From the question table:

• 2‑aminopurine and nitrous acid are base analog/deamination mutagens that mainly induce and can reverse transition mutations.​

• Hydroxylamine specifically modifies cytosine and can reverse some transitions, particularly G·C ↔ A·T transitions.​

• Acridine orange is a classic frameshift mutagen, causing and reversing single base insertions or deletions.​

Using this:

• C1: reversed by 2‑aminopurine, nitrous acid and partly by hydroxylamine, but not by acridine orange → predominantly transition mutations.​

• C2: not reversed by any base‑substitution mutagen and also not by acridine orange → likely causes transversions or large deletions that cannot be fixed by simple base changes or single‑base frameshifts.​

• C3: reversed by 2‑aminopurine and nitrous acid, not by hydroxylamine or acridine orange → again transition mutations (different pattern but still transitions).​

• C4: only reversed by acridine orange → single base insertions or deletions (frameshift).​

These deductions match option (1).

Option-wise explanation

Option (1)

“C1 causes transitions, C2 causes transversions or large deletions, C3 causes transitions and C4 causes single base insertions or deletions.”

• C1 and C3: their mutations are reversed by transition‑inducing mutagens (2‑aminopurine, nitrous acid, partially hydroxylamine), showing they are transition type base substitutions.​

• C2: no reversal by any of the base‑substitution mutagens or acridine orange, so its mutations are likely transversions or larger deletions that cannot be corrected by simple base substitution or single‑base frameshift.​

• C4: reversal only by acridine orange clearly indicates frameshift due to single base insertion or deletion.​

So option (1) correctly matches the mutational behaviour of all four chemicals.

Option (2)

“C1 causes transversions, C2 causes transitions, C3 causes transversions and C4 causes large deletions.”

• C1 and C3 are clearly reversed by transition mutagens, not by acridine orange, so calling them transversion‑inducing is inconsistent with the reversal pattern in the table.​

• C4 is specifically reversed by acridine orange, which is associated with single‑base frameshifts, not with large deletions, so assigning large deletions to C4 contradicts the data.​

Therefore option (2) does not agree with the observed reversal profile.

Option (3)

“C1 cause large deletions, C2 causes transitions, C3 causes transversions and C4 causes single base insertions.”
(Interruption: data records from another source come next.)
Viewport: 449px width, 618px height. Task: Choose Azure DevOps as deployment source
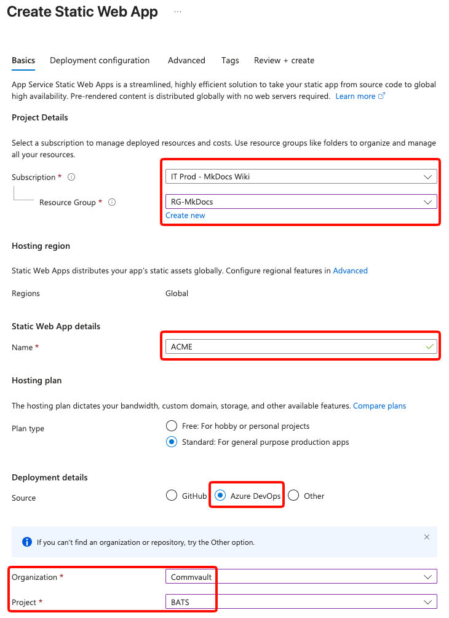pos(220,496)

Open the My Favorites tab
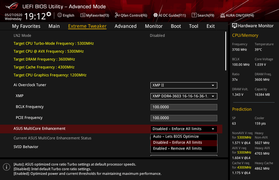coord(26,26)
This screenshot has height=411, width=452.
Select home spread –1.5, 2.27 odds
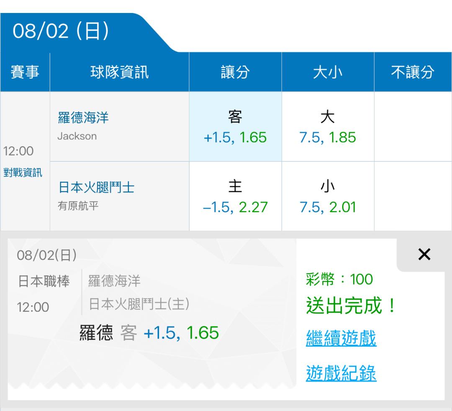[x=235, y=196]
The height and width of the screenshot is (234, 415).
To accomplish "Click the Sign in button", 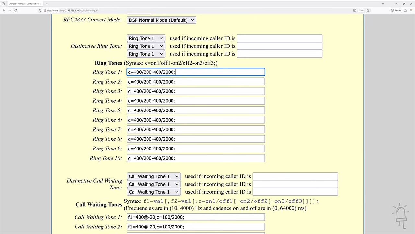I will pos(396,10).
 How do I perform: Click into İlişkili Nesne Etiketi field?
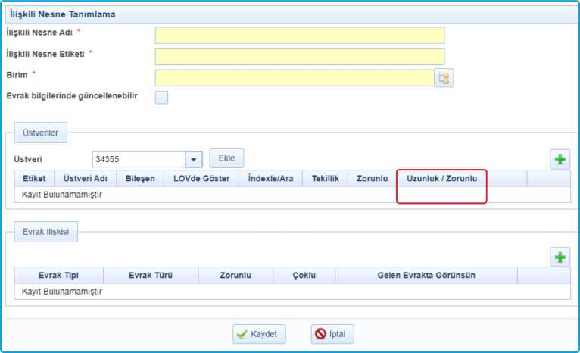point(299,57)
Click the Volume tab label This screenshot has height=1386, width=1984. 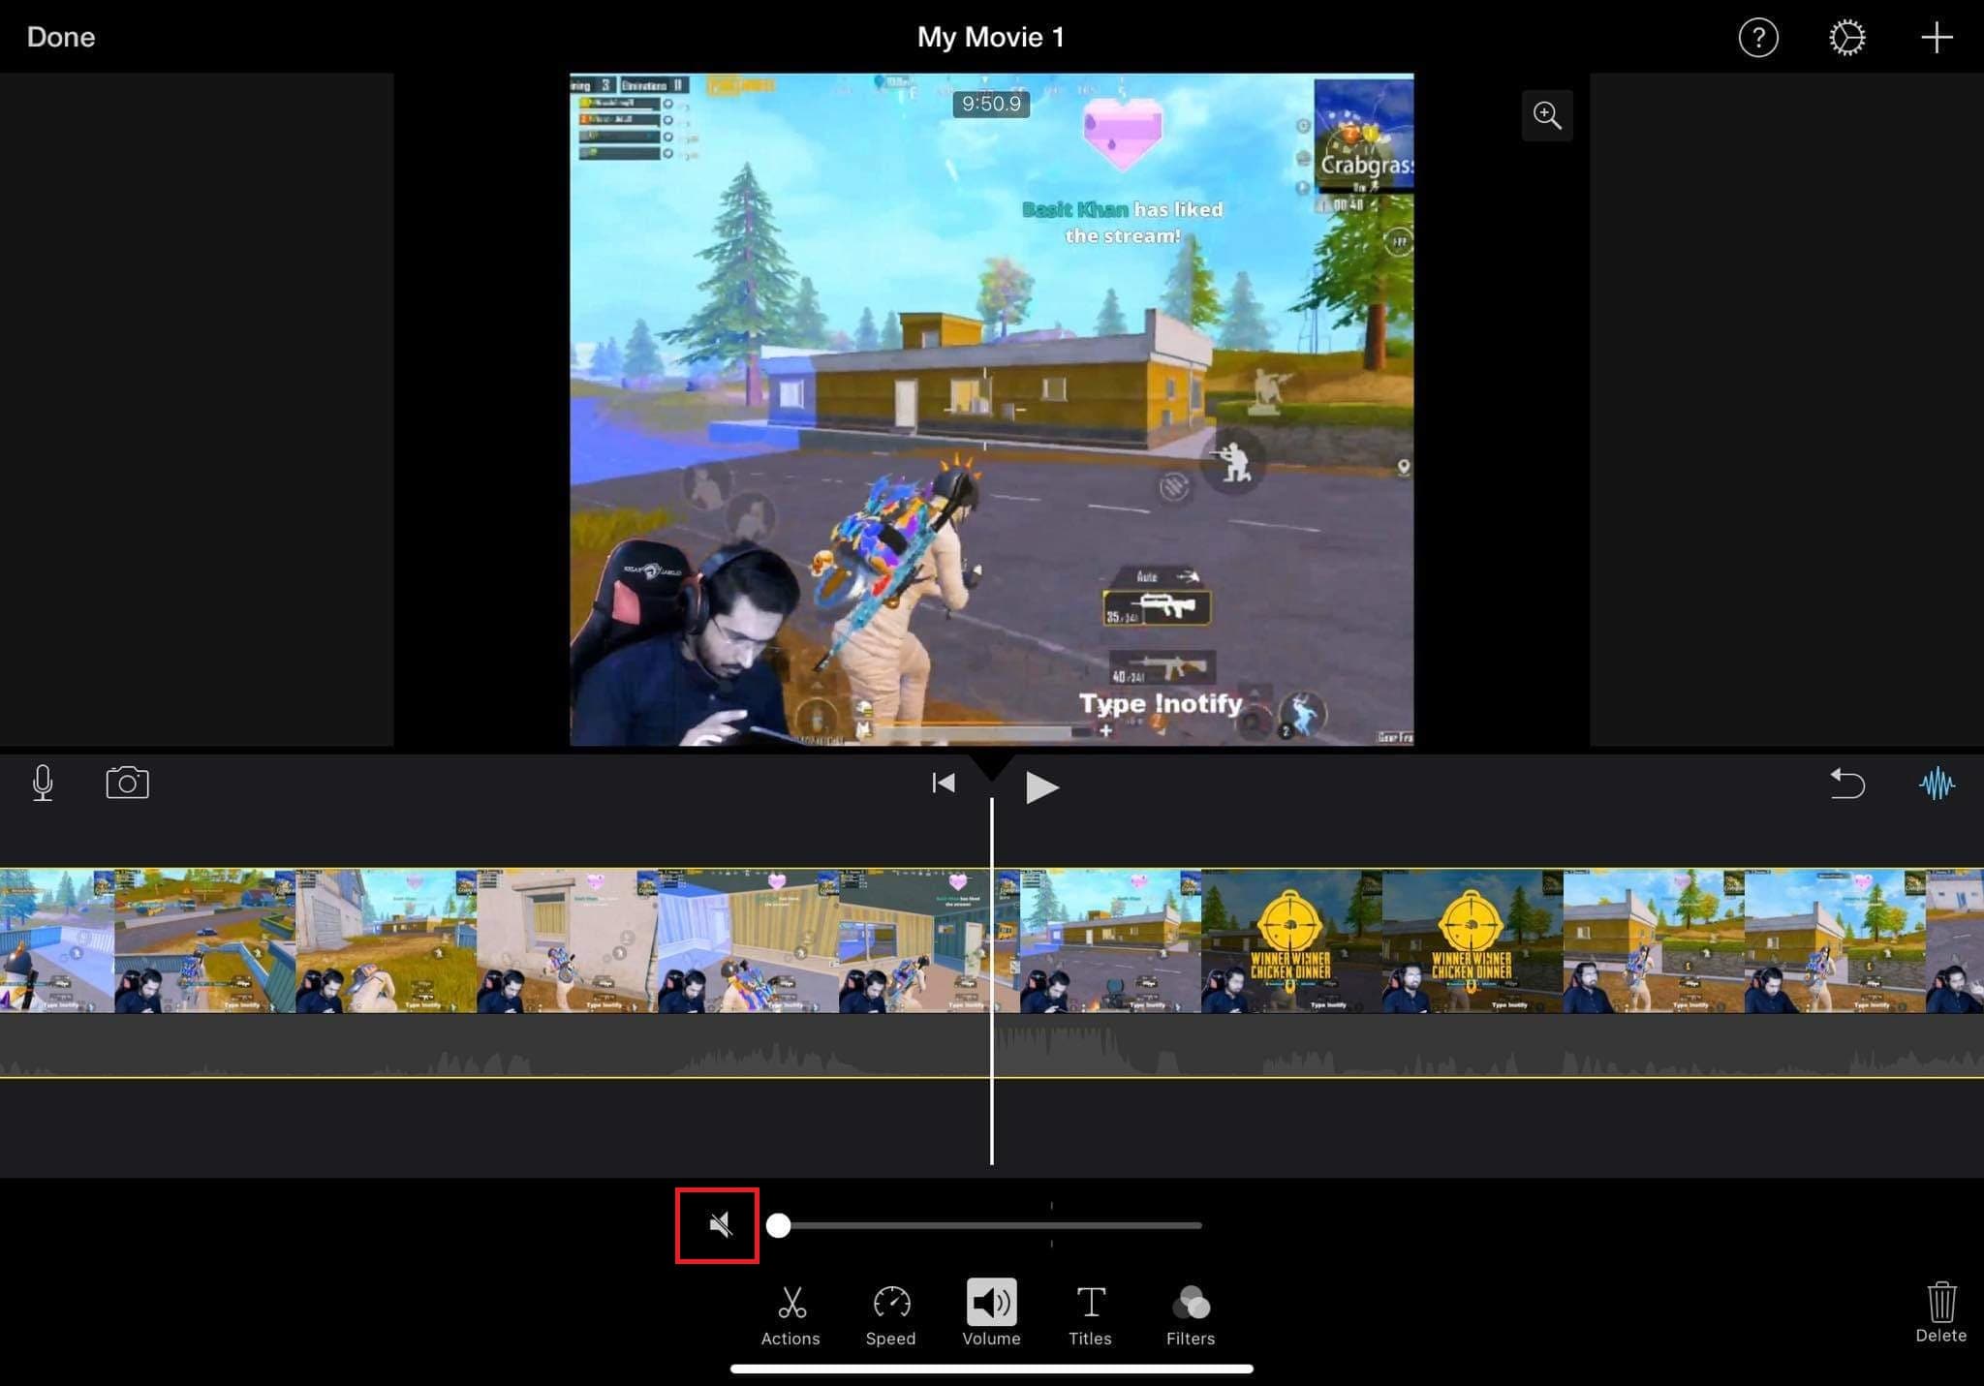click(x=990, y=1340)
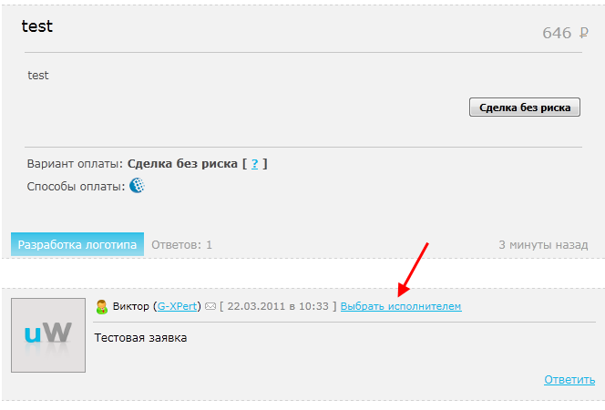Click the Способы оплаты label
Viewport: 605px width, 410px height.
(76, 187)
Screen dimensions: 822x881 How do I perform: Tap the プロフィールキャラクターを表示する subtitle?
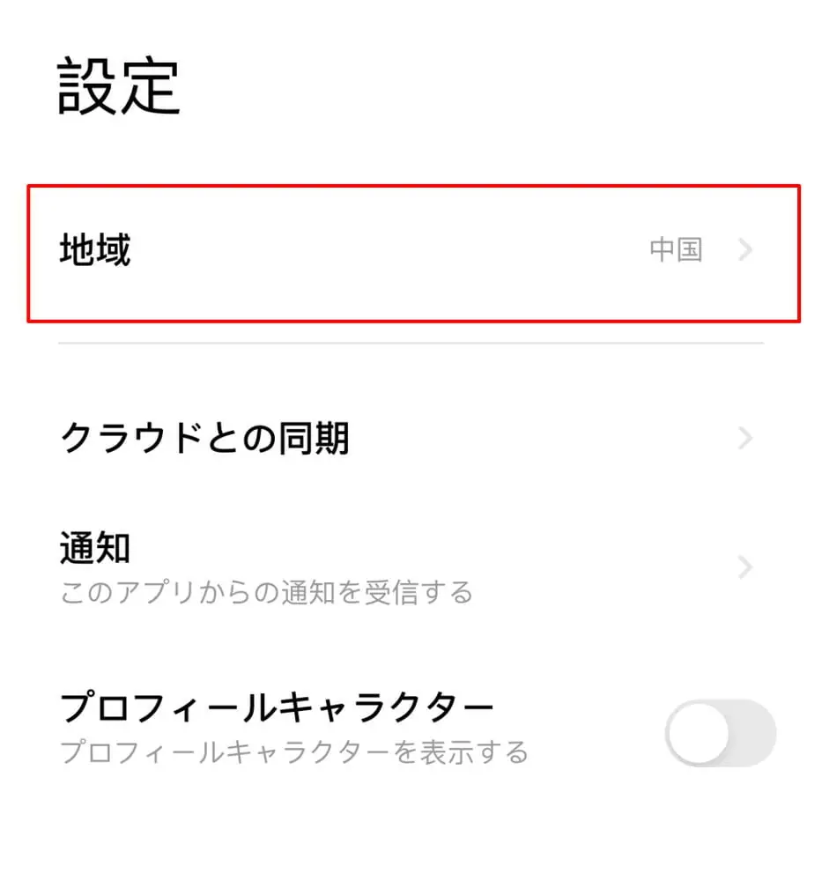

• If C1 caused large deletions, neither transition mutagens nor hydroxylamine would efficiently reverse them, yet all three show reversal, strongly indicating simple transition substitutions instead.​

• C2 shows no reversal by transition mutagens, so describing it as transition‑inducing is incompatible with the table; likewise, C3 shows a transition‑mutagen reversal pattern, not a transversion pattern.​

Hence option (3) does not fit the mutational data.

Option (4)

“C1 and C3 causes transversions while C2 and C4 causes transitions.”

• Both C1 and C3 are reversed by transition mutagens; transition mutagens cannot generally correct transversion changes, making this assignment incorrect.​

• C4 is reversed only by acridine orange, the hallmark of frameshift insertions/deletions, not by transition mutagens, so grouping C4 under transitions contradicts its acridine‑orange‑specific reversal.​

Thus option (4) is also inconsistent with the experimental observations.